*Requirements:*
Extract the text of all the records below verbatim, omitting the pictures.

*Recorded information:*

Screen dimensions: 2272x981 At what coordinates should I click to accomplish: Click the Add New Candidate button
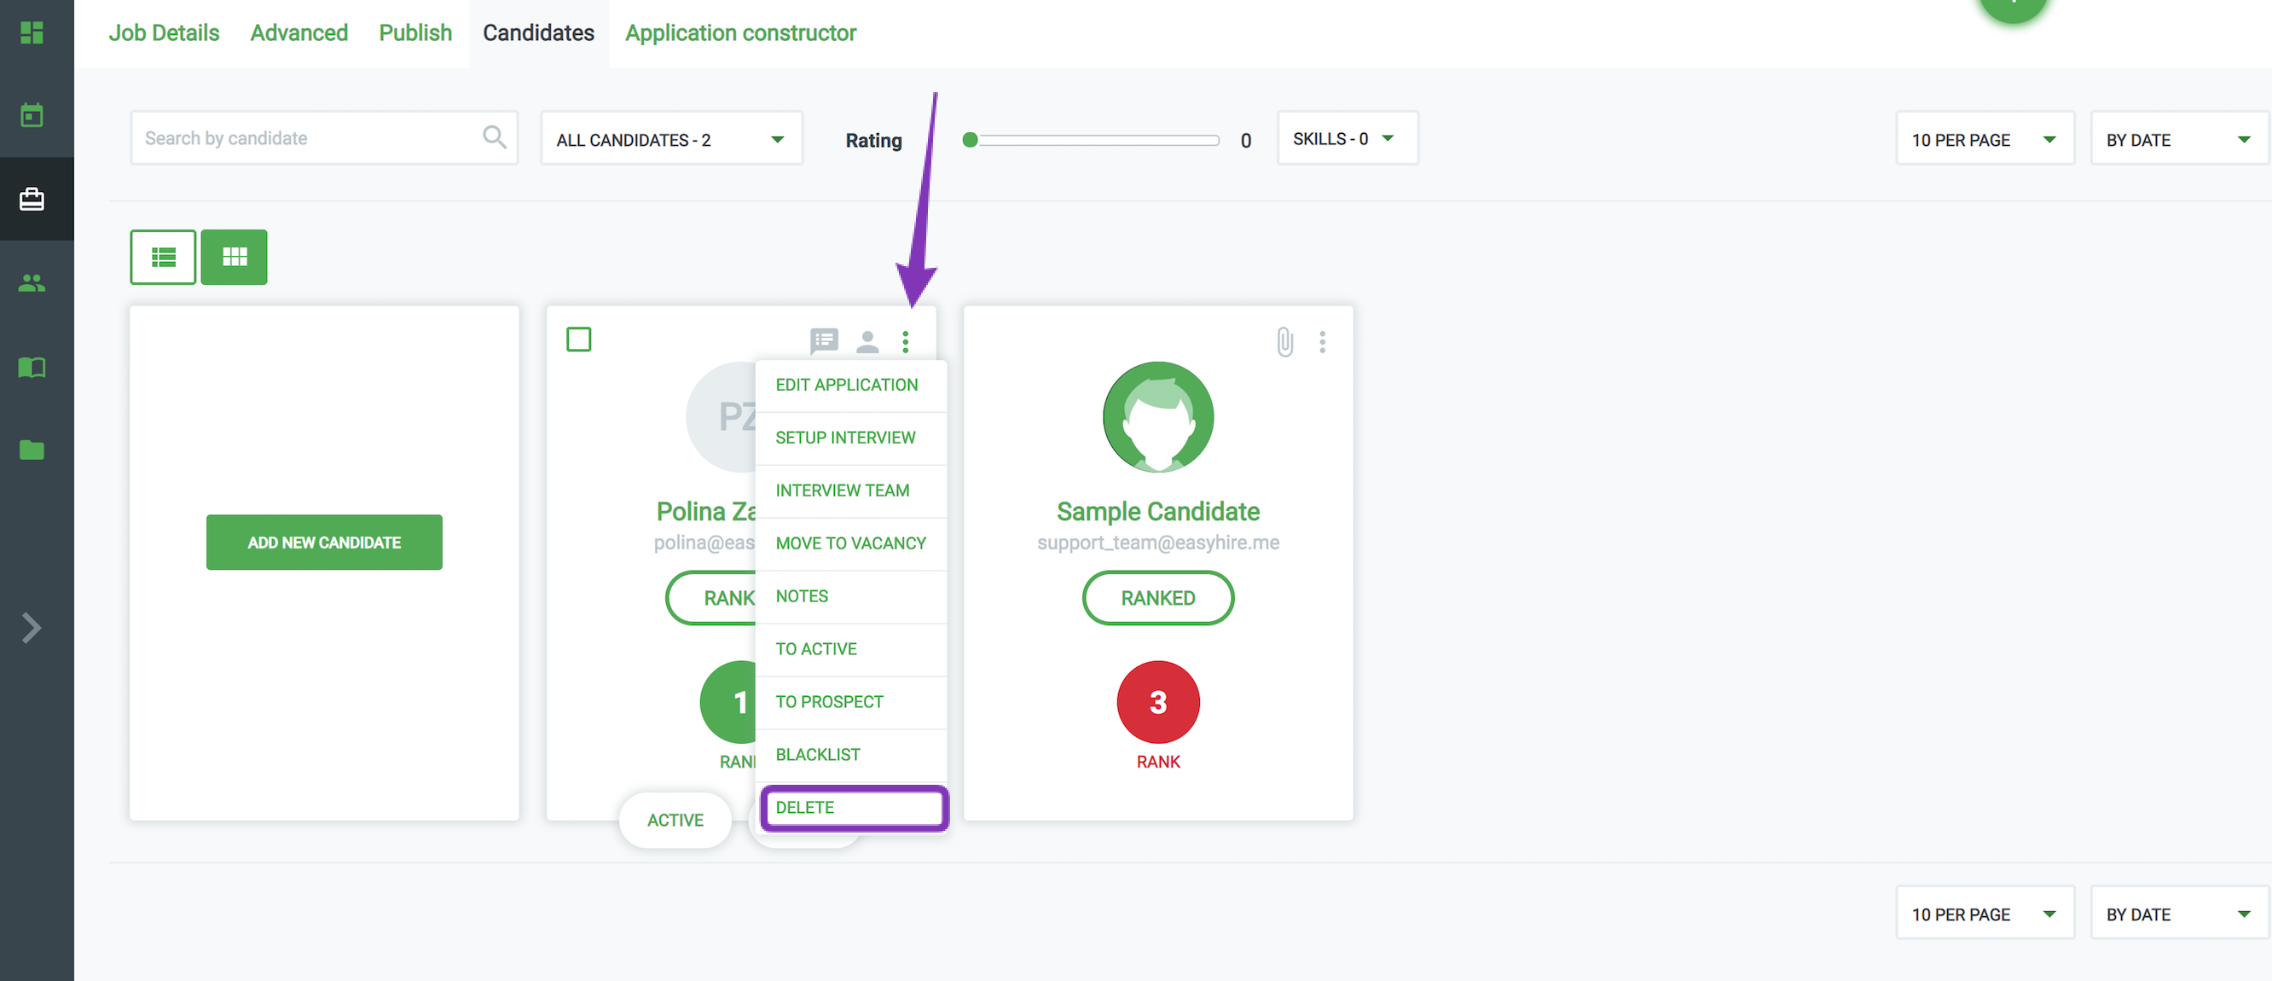pos(324,543)
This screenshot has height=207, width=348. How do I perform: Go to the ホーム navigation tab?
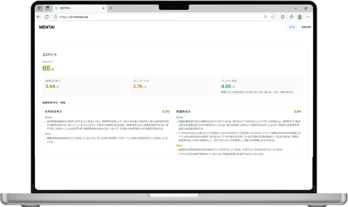(x=292, y=27)
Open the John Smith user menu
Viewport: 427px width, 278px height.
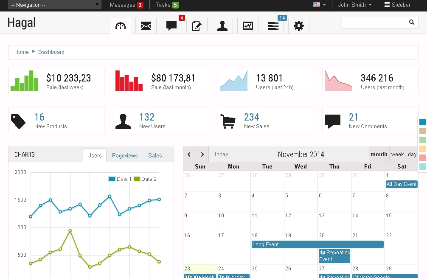click(x=354, y=5)
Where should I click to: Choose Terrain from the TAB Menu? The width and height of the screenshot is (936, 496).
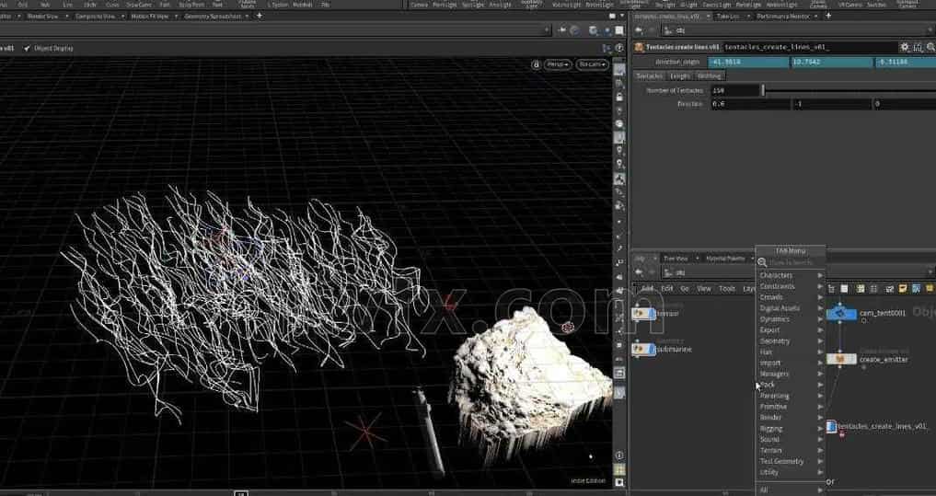tap(770, 450)
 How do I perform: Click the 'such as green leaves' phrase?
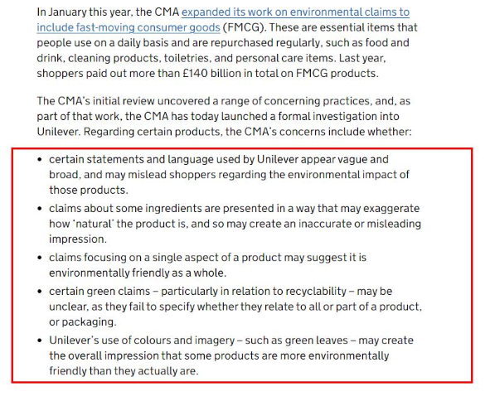pos(296,341)
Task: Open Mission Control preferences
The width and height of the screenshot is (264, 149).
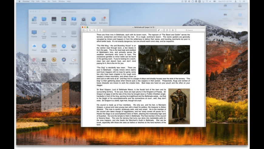Action: (64, 20)
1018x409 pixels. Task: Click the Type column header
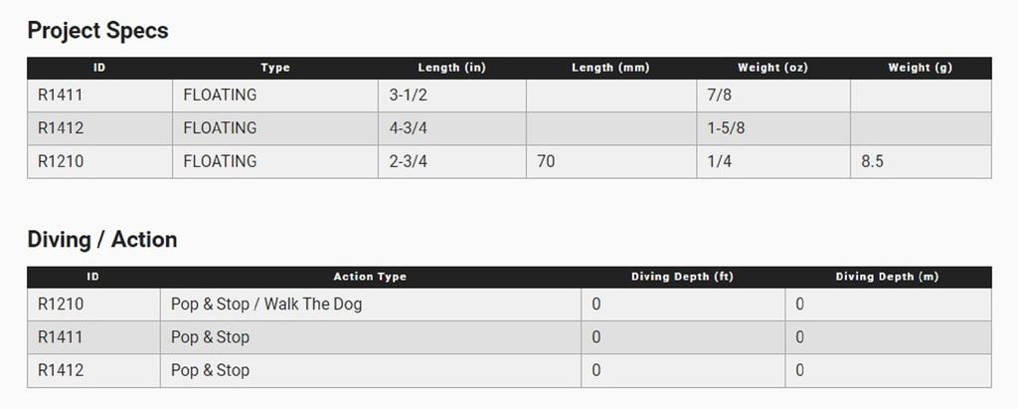coord(274,68)
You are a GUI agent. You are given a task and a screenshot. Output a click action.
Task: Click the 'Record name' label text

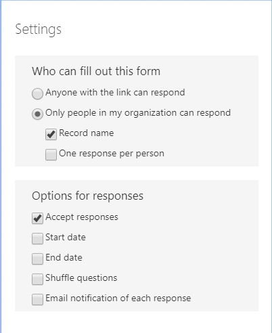[87, 133]
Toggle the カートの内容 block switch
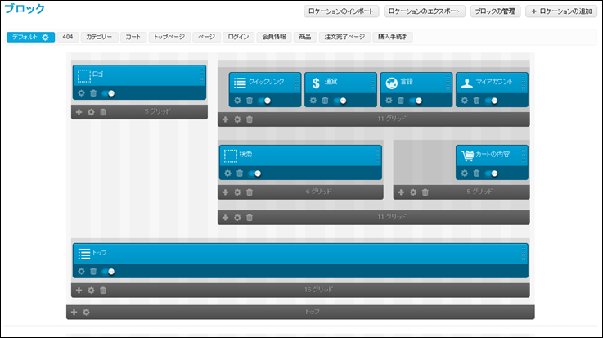603x338 pixels. pos(493,174)
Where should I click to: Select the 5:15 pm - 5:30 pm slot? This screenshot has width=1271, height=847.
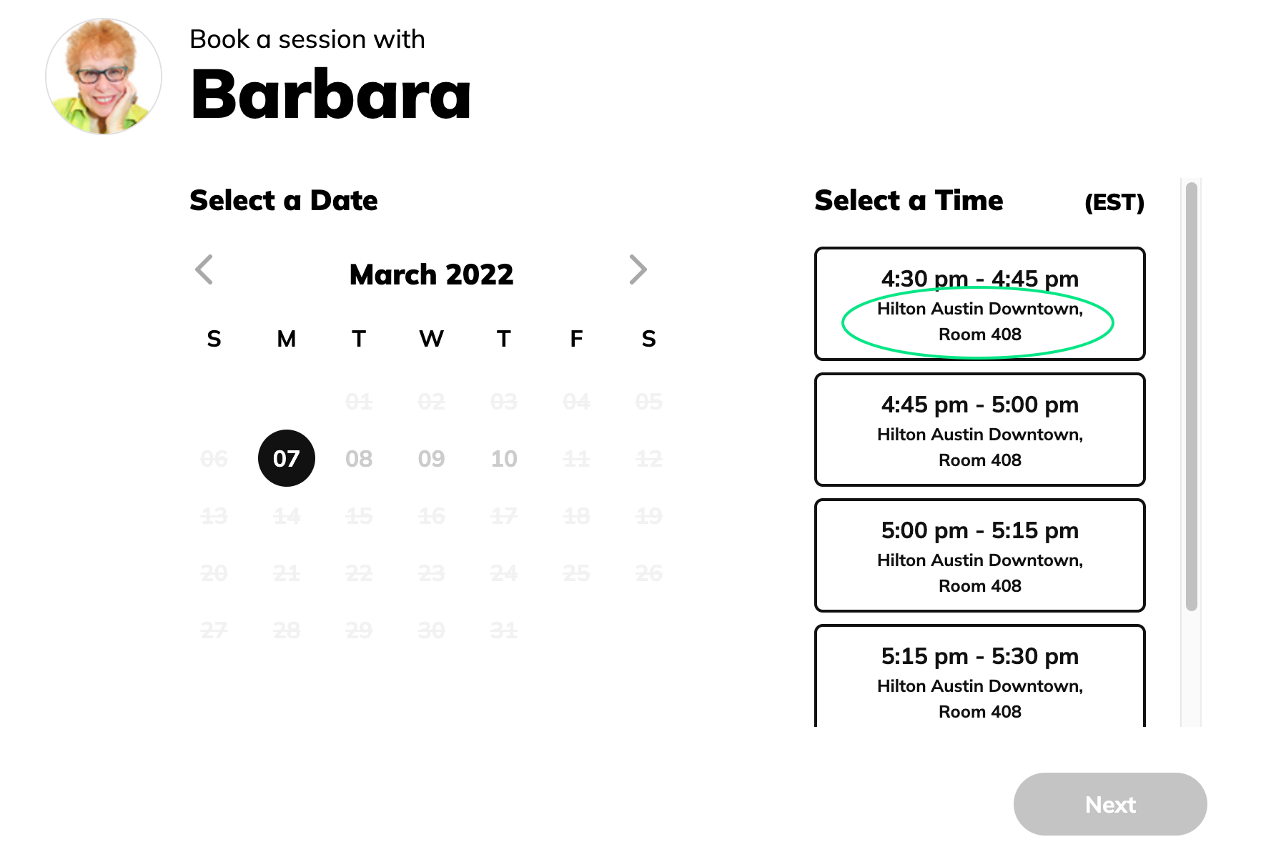[979, 677]
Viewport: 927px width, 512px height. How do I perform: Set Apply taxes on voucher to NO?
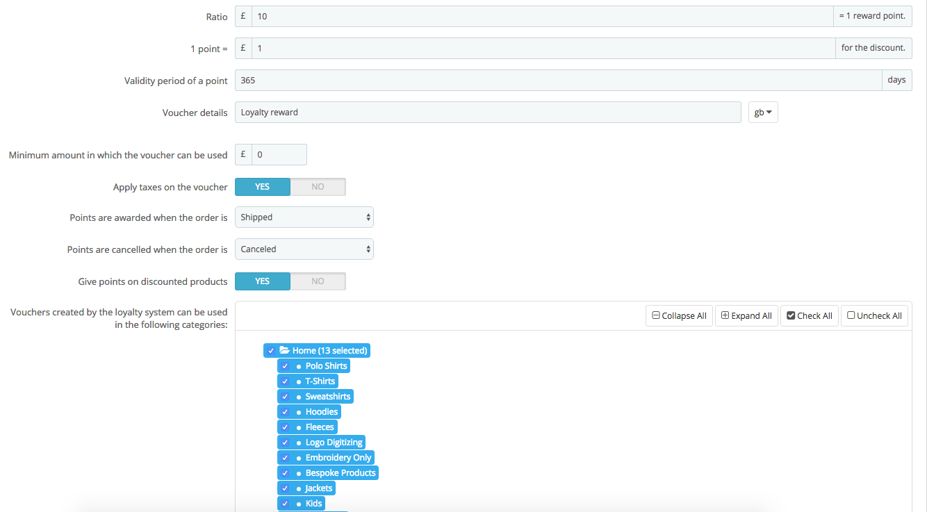tap(318, 187)
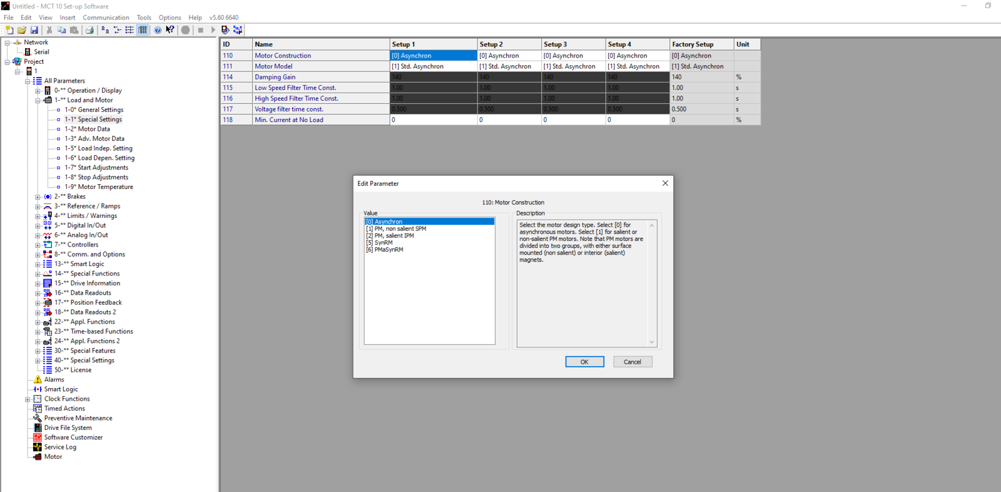Confirm the dialog with OK
Viewport: 1001px width, 492px height.
(584, 362)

*Solved exercise:*
Screen dimensions: 2272x981 At what coordinates should I click to accomplish: Click the Add New Candidate button
pos(324,543)
This screenshot has height=207, width=348. How do I perform: Go to the ホーム navigation tab?
(x=292, y=27)
Open the John Smith user menu
Viewport: 427px width, 278px height.
click(x=354, y=5)
Where should I click to: Choose Terrain from the TAB Menu? The width and height of the screenshot is (936, 496).
tap(770, 450)
 How do I perform: Click the 'such as green leaves' phrase?
pos(296,341)
Task: Open Mission Control preferences
The width and height of the screenshot is (264, 149).
Action: (64, 20)
1018x409 pixels. Task: Click the Type column header
coord(274,68)
You are a GUI agent. You are given a task and a screenshot. Output a click action.
Task: Click the 'Record name' label text

[87, 133]
Toggle the カートの内容 block switch
603x338 pixels. pos(493,174)
Where should I click to: Select the 5:15 pm - 5:30 pm slot? This screenshot has width=1271, height=847.
[979, 677]
Viewport: 927px width, 512px height. How do I perform: Set Apply taxes on voucher to NO?
tap(318, 187)
Confirm the dialog with OK
Viewport: 1001px width, 492px height.
(584, 362)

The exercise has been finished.